Comme je vis dans un pays où les voies
de la protestation civique ont été coupées et diabolisées, je me risque à
essayer de dresser dans ce blog la liste des violations qui subsistent
encore à Cuba à l’encontre des femmes :
- On ne nous permet pas de créer
nos propres organisations féminines, par lesquelles nous pourrions nous
unir et être représentées. Des groupes qui ne soient pas de simples
poulies de transmission du gouvernement vers les citoyennes comme c’est
tristement le cas de la Fédération des Femmes Cubaines.
- Quand on parle des femmes dans
la classe politique, on perçoit clairement que celles-ci n’ont pas un
pouvoir réel de décision mais qu’elles sont là pour satisfaire à des
quotas ou des obligations de genre.
- L’icône de la FMC –l’unique
organisation de ce genre permise par la loi- exhibe un personnage avec
un fusil à l’épaule, une allusion claire à la mère soldat, à la femelle
partie prenante du conflit armé qui se trame au-dessus.
- L’absence dans la presse
nationale d’un rapport sur la violence domestique n’élimine pas pour
autant sa réalité. Se taire ne suffit pas à parer les coups de
l’agresseur. Dans les pages de nos journaux on doit pouvoir lire aussi
des histoires de maltraitance ; sinon comment allons-nous comprendre que
nous faisons face à un sérieux problème d’agressions silencieuses
derrière les murs de tant de foyers ?
- Où peut aller une épouse frappée
par son mari ? Pourquoi n’y a-t-il pas de refuges et ne publie-t-on pas
dans la presse l’adresse de ces lieux de protection pour les femmes
maltraitées ?
- Acheter des couches jetables est
presque un luxe dans cette société où la majorité des femmes récemment
accouchées doivent passer la majeure partie de leur temps au lavage à la
main du linge de leurs bébés. Toute émancipation passe par une
infrastructure matérielle de la liberté, autrement on en restera aux
slogans et aux devises.
- Le prix élevé des produits liés à
la maternité et la grossesse est un élément qui pèse également sur la
baisse de la natalité. Un lit pour bébé avec son matelas coûte
l’équivalent de 90 dollars dans un pays où le salaire mensuel moyen ne
dépasse pas les 20 dollars.
- La pension que le père doit, aux
termes de la loi, verser pour ses enfants après le divorce, ne dépasse
pas dans beaucoup de cas l’équivalent de 3 dollars mensuels, ce qui
laisse la femme économiquement démunie pour l’éducation de ses enfants.

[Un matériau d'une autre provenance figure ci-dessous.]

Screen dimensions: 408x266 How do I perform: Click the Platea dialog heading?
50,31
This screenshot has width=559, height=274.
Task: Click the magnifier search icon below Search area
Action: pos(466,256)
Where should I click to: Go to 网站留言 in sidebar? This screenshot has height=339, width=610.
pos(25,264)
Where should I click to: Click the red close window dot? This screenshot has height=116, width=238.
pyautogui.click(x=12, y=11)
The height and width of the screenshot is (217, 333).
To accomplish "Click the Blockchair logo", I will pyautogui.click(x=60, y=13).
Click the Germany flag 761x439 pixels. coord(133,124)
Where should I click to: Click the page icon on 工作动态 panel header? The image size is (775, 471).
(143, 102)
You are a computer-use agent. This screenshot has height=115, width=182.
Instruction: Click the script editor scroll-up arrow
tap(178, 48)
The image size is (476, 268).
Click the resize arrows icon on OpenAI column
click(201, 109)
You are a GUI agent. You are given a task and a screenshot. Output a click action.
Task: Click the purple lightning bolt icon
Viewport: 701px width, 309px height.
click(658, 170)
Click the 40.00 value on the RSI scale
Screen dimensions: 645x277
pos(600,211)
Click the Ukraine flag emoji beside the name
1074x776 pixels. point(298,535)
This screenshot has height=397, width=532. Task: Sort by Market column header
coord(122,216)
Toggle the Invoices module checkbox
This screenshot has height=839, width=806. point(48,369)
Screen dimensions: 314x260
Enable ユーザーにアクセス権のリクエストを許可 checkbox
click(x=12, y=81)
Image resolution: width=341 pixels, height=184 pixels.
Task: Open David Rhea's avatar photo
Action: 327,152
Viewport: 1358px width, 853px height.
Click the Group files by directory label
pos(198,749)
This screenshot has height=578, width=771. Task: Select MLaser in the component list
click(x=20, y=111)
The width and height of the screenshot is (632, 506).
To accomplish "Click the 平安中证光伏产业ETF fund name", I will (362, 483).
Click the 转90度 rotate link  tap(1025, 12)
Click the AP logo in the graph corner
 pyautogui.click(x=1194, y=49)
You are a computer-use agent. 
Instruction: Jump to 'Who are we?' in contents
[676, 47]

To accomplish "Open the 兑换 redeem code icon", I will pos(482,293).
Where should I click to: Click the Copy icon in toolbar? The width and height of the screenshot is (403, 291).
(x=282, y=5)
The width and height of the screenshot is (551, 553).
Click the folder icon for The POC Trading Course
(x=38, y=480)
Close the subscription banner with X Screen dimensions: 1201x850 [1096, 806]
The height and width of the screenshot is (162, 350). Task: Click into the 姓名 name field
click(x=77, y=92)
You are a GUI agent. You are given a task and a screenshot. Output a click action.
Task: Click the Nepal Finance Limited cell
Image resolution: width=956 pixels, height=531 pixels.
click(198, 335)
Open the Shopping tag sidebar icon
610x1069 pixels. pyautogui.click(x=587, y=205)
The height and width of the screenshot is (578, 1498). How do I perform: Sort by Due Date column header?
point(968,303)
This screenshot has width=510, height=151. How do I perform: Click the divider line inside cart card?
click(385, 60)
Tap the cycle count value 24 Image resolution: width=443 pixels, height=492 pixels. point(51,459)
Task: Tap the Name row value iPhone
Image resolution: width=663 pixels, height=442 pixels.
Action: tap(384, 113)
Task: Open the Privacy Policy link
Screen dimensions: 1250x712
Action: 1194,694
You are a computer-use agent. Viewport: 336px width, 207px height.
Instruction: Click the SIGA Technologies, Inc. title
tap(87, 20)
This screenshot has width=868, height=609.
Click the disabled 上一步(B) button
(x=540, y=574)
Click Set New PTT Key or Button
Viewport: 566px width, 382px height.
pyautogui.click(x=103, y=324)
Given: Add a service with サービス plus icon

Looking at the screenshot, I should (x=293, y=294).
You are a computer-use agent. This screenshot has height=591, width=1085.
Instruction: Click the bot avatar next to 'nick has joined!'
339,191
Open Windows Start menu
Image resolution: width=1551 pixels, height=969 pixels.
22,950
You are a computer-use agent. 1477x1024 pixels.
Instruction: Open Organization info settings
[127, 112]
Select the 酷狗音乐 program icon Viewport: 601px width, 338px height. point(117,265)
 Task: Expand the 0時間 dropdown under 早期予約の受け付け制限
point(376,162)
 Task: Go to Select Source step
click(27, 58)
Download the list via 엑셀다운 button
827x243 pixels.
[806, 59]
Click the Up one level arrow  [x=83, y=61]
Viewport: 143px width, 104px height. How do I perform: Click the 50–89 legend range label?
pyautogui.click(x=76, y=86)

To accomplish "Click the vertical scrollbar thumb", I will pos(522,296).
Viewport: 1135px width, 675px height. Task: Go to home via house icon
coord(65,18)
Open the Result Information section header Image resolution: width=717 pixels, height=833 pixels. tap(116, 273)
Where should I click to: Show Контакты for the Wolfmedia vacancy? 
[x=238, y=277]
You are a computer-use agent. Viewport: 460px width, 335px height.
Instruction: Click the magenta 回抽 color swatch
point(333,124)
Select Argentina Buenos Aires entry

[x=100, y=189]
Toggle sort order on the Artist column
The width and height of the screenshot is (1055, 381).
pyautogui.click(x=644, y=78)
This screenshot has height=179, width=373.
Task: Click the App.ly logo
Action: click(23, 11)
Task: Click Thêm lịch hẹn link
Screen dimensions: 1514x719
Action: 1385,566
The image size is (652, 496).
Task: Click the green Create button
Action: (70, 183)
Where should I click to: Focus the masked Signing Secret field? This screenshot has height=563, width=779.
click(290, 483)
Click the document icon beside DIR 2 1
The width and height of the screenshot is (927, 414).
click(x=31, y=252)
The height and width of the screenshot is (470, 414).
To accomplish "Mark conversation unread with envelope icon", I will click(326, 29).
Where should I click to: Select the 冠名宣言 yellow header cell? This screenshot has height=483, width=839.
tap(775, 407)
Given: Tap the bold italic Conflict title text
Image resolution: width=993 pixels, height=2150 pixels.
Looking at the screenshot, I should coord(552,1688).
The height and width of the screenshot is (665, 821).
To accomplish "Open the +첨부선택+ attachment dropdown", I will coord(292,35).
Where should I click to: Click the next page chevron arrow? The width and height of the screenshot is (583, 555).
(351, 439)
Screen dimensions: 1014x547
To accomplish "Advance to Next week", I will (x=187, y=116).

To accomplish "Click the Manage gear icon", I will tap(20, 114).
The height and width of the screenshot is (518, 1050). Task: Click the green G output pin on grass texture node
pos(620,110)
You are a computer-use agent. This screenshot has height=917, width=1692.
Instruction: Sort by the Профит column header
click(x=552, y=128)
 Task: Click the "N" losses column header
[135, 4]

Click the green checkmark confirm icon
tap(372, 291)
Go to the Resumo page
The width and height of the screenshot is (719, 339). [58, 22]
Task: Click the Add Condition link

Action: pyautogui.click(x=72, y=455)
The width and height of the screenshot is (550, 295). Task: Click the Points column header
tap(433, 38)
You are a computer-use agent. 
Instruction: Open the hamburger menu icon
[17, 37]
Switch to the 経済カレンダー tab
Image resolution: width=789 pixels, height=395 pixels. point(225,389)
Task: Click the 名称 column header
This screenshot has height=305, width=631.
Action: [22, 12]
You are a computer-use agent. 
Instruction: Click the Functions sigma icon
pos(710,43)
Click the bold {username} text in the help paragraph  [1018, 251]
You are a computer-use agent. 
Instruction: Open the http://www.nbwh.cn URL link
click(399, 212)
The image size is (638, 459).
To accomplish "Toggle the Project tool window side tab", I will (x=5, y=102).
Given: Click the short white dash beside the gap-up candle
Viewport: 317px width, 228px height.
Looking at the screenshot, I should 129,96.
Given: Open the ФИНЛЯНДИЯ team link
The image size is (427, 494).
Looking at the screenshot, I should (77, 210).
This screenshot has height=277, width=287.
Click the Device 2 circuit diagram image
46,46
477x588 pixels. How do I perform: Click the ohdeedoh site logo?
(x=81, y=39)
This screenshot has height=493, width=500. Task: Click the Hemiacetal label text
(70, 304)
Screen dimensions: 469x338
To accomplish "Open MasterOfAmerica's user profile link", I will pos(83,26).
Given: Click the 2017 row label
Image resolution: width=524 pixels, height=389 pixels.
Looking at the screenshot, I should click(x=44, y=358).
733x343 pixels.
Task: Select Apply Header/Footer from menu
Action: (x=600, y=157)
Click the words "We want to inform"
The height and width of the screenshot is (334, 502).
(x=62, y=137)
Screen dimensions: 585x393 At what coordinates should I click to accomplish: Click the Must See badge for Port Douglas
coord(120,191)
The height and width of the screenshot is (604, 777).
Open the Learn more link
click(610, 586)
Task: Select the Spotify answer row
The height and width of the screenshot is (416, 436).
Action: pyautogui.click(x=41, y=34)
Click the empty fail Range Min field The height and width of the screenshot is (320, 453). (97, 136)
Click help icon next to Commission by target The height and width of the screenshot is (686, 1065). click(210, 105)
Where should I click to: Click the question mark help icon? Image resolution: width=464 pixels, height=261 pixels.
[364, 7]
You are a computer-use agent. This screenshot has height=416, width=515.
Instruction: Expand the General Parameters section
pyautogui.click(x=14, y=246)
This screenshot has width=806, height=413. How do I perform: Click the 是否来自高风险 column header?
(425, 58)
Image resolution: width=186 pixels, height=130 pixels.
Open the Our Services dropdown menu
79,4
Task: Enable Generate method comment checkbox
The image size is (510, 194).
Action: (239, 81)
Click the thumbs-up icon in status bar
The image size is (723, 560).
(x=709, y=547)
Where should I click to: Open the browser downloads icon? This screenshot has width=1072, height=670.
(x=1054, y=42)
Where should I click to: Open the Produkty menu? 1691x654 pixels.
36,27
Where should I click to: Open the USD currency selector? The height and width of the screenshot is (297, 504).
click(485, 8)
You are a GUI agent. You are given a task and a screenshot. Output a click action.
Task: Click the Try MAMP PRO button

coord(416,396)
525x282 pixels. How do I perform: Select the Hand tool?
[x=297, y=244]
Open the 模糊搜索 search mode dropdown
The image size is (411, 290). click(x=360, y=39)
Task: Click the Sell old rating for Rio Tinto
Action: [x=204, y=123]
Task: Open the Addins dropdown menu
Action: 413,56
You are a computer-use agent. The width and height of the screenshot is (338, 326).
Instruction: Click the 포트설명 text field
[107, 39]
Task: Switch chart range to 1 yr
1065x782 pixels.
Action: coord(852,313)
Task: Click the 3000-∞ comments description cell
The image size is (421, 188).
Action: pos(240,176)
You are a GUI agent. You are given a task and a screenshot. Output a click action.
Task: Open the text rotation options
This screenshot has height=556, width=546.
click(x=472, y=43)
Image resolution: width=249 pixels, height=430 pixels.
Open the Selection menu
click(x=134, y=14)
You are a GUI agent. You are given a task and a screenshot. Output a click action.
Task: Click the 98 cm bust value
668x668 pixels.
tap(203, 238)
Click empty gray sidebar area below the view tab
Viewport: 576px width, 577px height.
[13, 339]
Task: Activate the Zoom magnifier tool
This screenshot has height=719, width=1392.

- Les prix très élevés des
aliments par rapport au niveau des salaires enchaînent la femme cubaine
au foyer, réduite à faire des pirouettes gastronomiques pour arriver à
servir un repas sur la table. Ce sont les femmes et non le système
politico économique à qui revient chaque jour le miracle par lequel les
familles cubaines arrivent à manger plus ou moins bien plus ou moins
mal.
- Après tant de slogans sur
l’émancipation et l’égalité, les femmes cubaines en sont toujours à
faire une double journée de travail et des dizaines de pénibles tâches
bureaucratiques. Il suffit de sortir dans la rue pour remarquer l’effet
de cette surcharge : la majorité des femmes de plus de quarante ans ont
le visage amer, elles ne font pas de projets pour le futur, ne vont pas
au café avec des amies et ne prévoient d’échapper à la famille et à
l’ennui.
- Quand une femme se prend à
émettre des critiques sur le gouvernement, on lui rappelle immédiatement
qu’elle porte la jupe, on l’accuse d’amoralité, d’être infidèle à son
mari, manipulée par un esprit masculin, et on la traite de
« prostituée », de « poule », de « trainée » ou autres insultes de type
discriminatoire que l’on peut imaginer.
- On ne peut tenter la libération
d’un groupe social en particulier dans une société tenaillée par le
manque de droits. Etre femme à Cuba c’est souffrir doublement de ces
manques.
- Au final nous voulons avoir un
clitoris et des droits, ressentir le plaisir et dire nos propres
opinions, être associées par nos jupes mais surtout par nos idées.